そこで登場するのが、Pythonをはじめとする現代的なプログラミング言語の根幹をなす考え方、「オブジェクト指向プログラミング(OOP)」と、そのための設計図である「クラス(class)」です。
難しそうに聞こえるかもしれませんが、心配はいりません。 この記事では、おなじみのToDoアプリを「クラス」を使って改造する過程を通して、オブジェクト指向がなぜこれほどまでに強力で、世界中のエンジニアに愛されているのかを、分かりやすく解説します。
🚗 クラスとは? オブジェクトとは?
非常に簡単に言うと、クラスとは「モノの設計図」です。 例えば、「自動車」というクラス(設計図)には、「色」「速度」といったデータ(属性)と、「走る」「止まる」といった機能(メソッド)が定義されています。
そして、その設計図を元に作られた実体が「オブジェクト」**です。 「赤いフェラーリ」や「青いプリウス」は、どちらも「自動車」クラスから作られた、それぞれが独立したオブジェクトなのです。
💡 なぜクラスを使うのか?
関連するデータと機能を一つの「モノ」としてまとめる(これをカプセル化と言います)ことで、コードの整理がしやすくなり、まるでレゴブロックを組み合わせるように、直感的にプログラムを組み立てられるようになります。
🛠️ ToDoアプリをクラスベースにリファクタリング
それでは、この考え方をToDoアプリに応用してみましょう。 今回は2つのクラスを作ります。
- Taskクラス:一つ一つのタスクを表現するための設計図。
- TodoListクラス:タスクのリスト全体を管理するための設計図。
1. Taskクラスの設計
まず、個々のタスクが持つべきデータ(属性)を考えます。今回はシンプルに「タスクの内容(文字列)」だけを持たせましょう。
class Task:
def __init__(self, content):
self.content = content
def __str__(self):
return self.content
- class Task:: これで`Task`という名前のクラスの設計を開始します。

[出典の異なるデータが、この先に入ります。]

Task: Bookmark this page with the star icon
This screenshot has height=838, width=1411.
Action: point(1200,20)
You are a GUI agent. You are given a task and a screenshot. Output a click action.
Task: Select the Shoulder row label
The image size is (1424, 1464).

- def __init__(self, content):: これはコンストラクタと呼ばれる特殊なメソッドです。Taskオブジェクトが作られる(インスタンス化される)時に、最初に一度だけ呼ばれます。
- self.content = content: 受け取ったcontent(タスク内容)を、そのオブジェクト自身のデータ(属性)として保存しています。selfはそのオブジェクト自身を指す特別な変数です。

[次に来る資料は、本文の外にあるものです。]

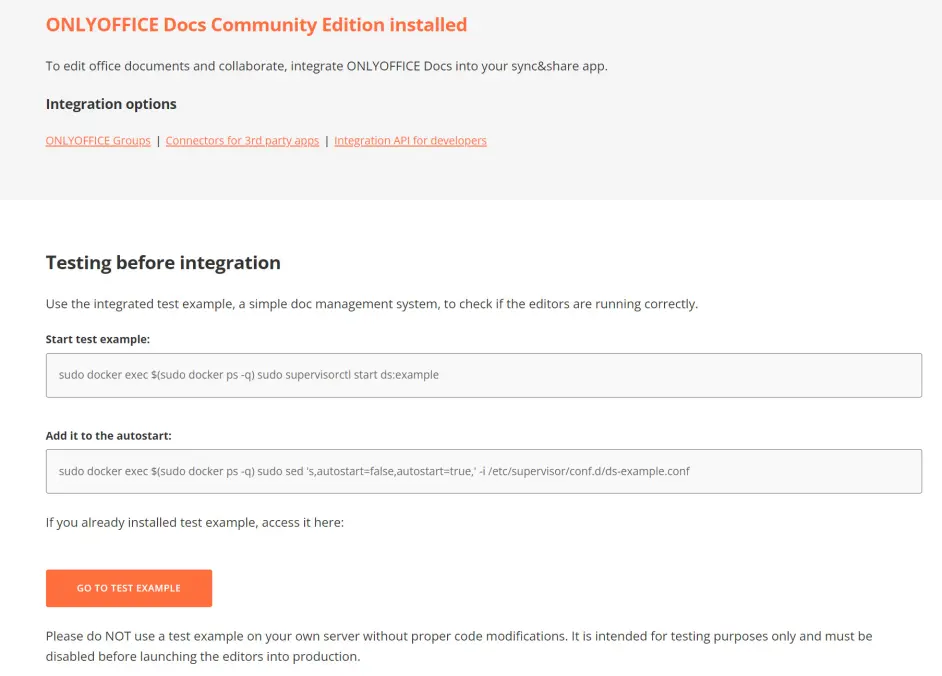Click 'If you already installed test example' text
Viewport: 942px width, 676px height.
point(195,523)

- def __str__(self):: このメソッドを定義しておくと、print(task_object)のようにオブジェクトを直接プリントしようとした時に、ここで返した文字列(この場合はタスクの内容)が綺麗に表示されます。
2. TodoListクラスの設計
次に、Taskオブジェクトのリストを管理するためのクラスを作ります。以前、関数としてバラバラに定義していた機能を、このクラスのメソッドとしてまとめ上げます。
import json
FILENAME = "todos.json"
class TodoList:
def __init__(self):
self.tasks = self.load_todos()
def load_todos(self):
try:
with open(FILENAME, "r", encoding="utf-8") as f:
# JSONから読み込んだただの文字列を、Taskオブジェクトに変換する
contents = json.load(f)
return [Task(content) for content in contents]
except FileNotFoundError:
return []
def save_todos(self):
with open(FILENAME, "w", encoding="utf-8") as f:
# Taskオブジェクトのリストを、ただの文字列のリストに変換して保存
contents = [task.content for task in self.tasks]

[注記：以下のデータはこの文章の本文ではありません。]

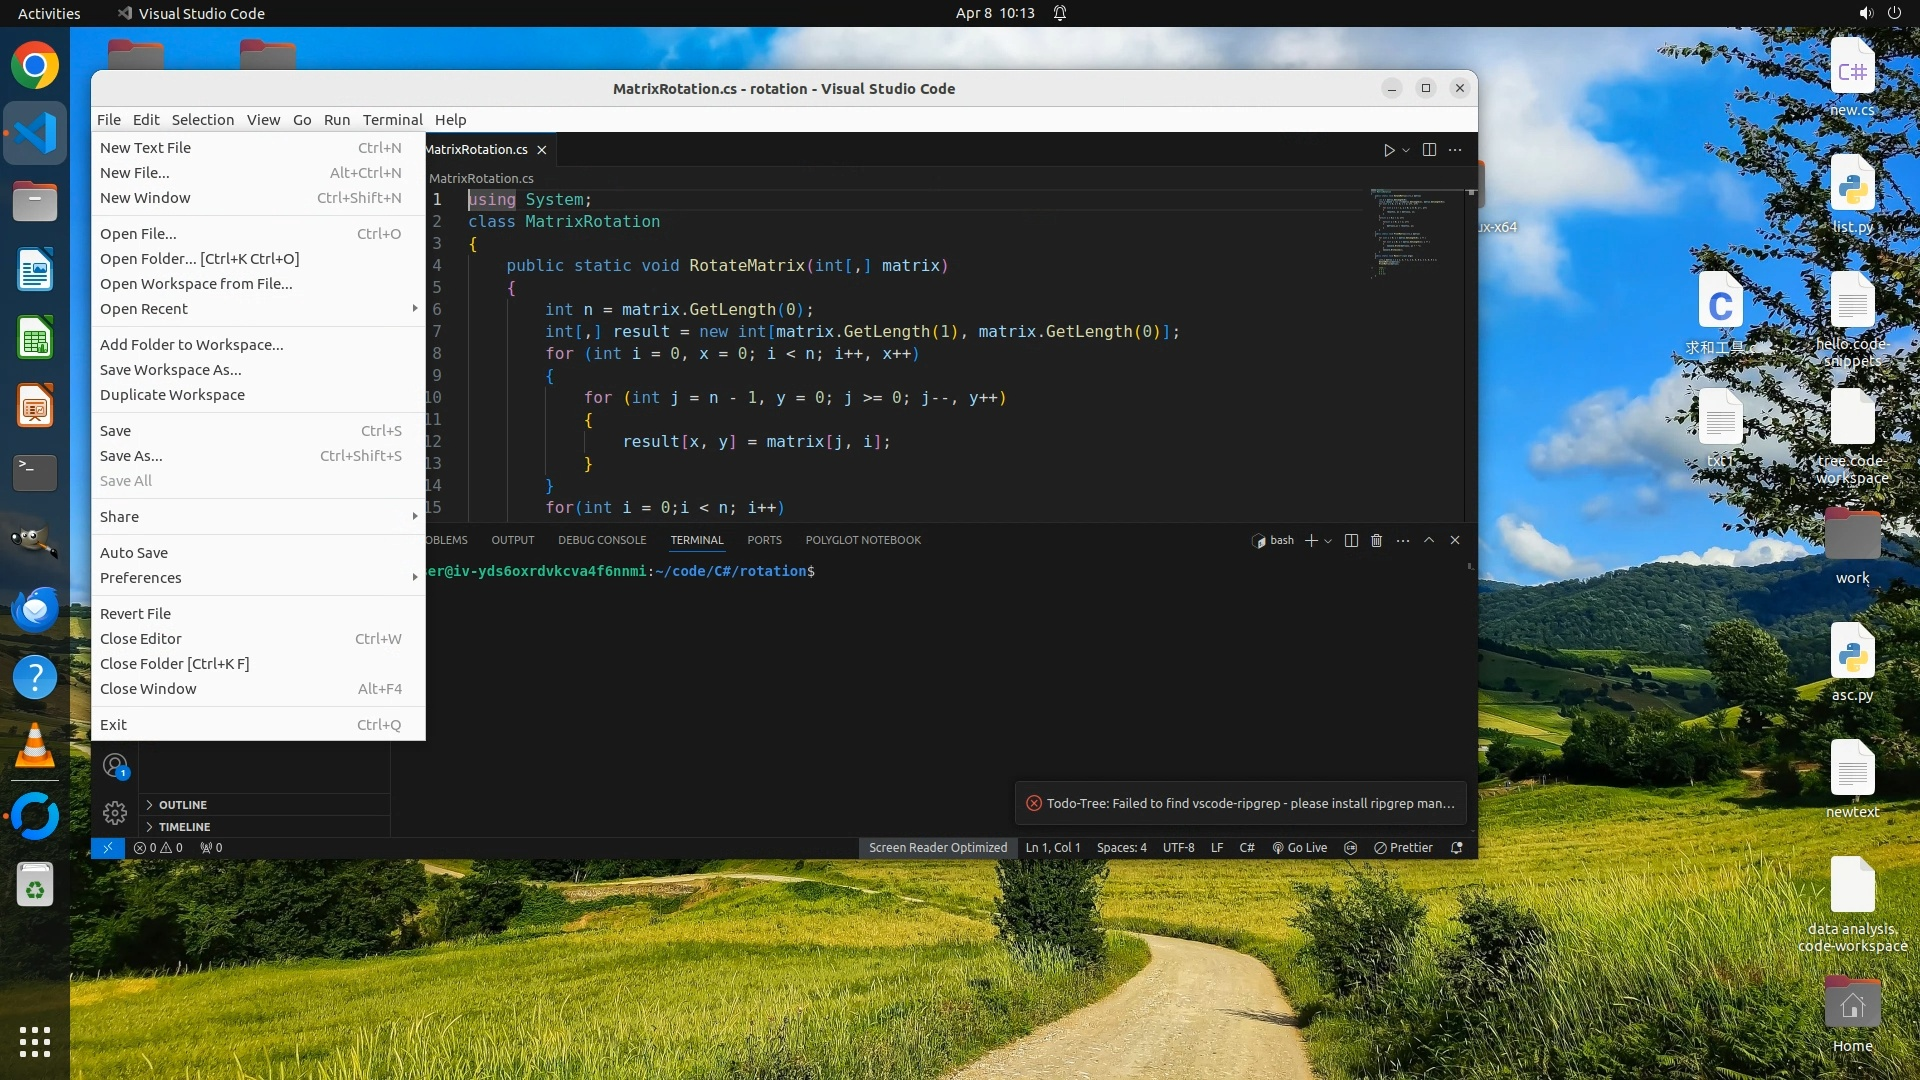The height and width of the screenshot is (1080, 1920).
Task: Maximize panel size with the chevron-up toggle
Action: [x=1429, y=540]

json.dump(contents, f, ensure_ascii=False, indent=2)
def add_task(self):
content = input("追加するタスクを入力してください: ")
task = Task(content) # 新しいTaskオブジェクトを作成
self.tasks.append(task)
self.save_todos()
print("タスクを追加しました。")
def list_tasks(self):
print("--- ToDoリスト ---")
for i, task in enumerate(self.tasks, start=1):
print(f"{i}: {task}") # __str__メソッドが呼ばれる
print("------------------")
def complete_task(self):
# 以前の関数とロジックはほぼ同じ
# ... (詳細は最終コードを参照)
3. メイン処理の劇的な変化
クラスの設計が完了すると、メインの`while`ループは驚くほどシンプルで直感的になります。
# --- メイン処理 ---
def main():
todo_list = TodoList() # TodoListオブジェクトを一つ作成
print("オブジェクト指向ToDoリストアプリ")
while True:
command = input("コマンドを選択してください (add, list, done, exit): ")
if command == "add":
todo_list.add_task()
elif command == "list":
todo_list.list_tasks()
elif command == "done":
todo_list.complete_task()
elif command == "exit":
print("アプリを終了します。")
break
else:
print("無効なコマンドです。")
if __name__ == "__main__":
main()
todo_list.add_task() のように、「ToDoリスト(オブジェクト)に、タスクを追加する(メソッドを呼び出す)」という、「主語.動詞()」の形で、まるで自然言語のようにコードが読めるようになりました。これこそがオブジェクト指向の力です!
まとめ
今回は、ToDoアプリを「クラス」ベースにリファクタリングすることで、オブジェクト指向プログラミングの第一歩を踏み出しました。
- class で、データとそれを操作する機能をまとめた「設計図」を作る。
- 設計図から オブジェクト という「実体」を作り、操作する。
- これにより、コードが部品化され、直感的で、拡張しやすい構造になる。
オブジェクト指向をマスターすることは、単にPythonの文法を覚えることとは次元の違う、ソフトウェア全体の「設計思想」を学ぶことです。 この考え方を身につければ、どんなに大規模で複雑なアプリケーションにも、自信を持って立ち向かえるようになります。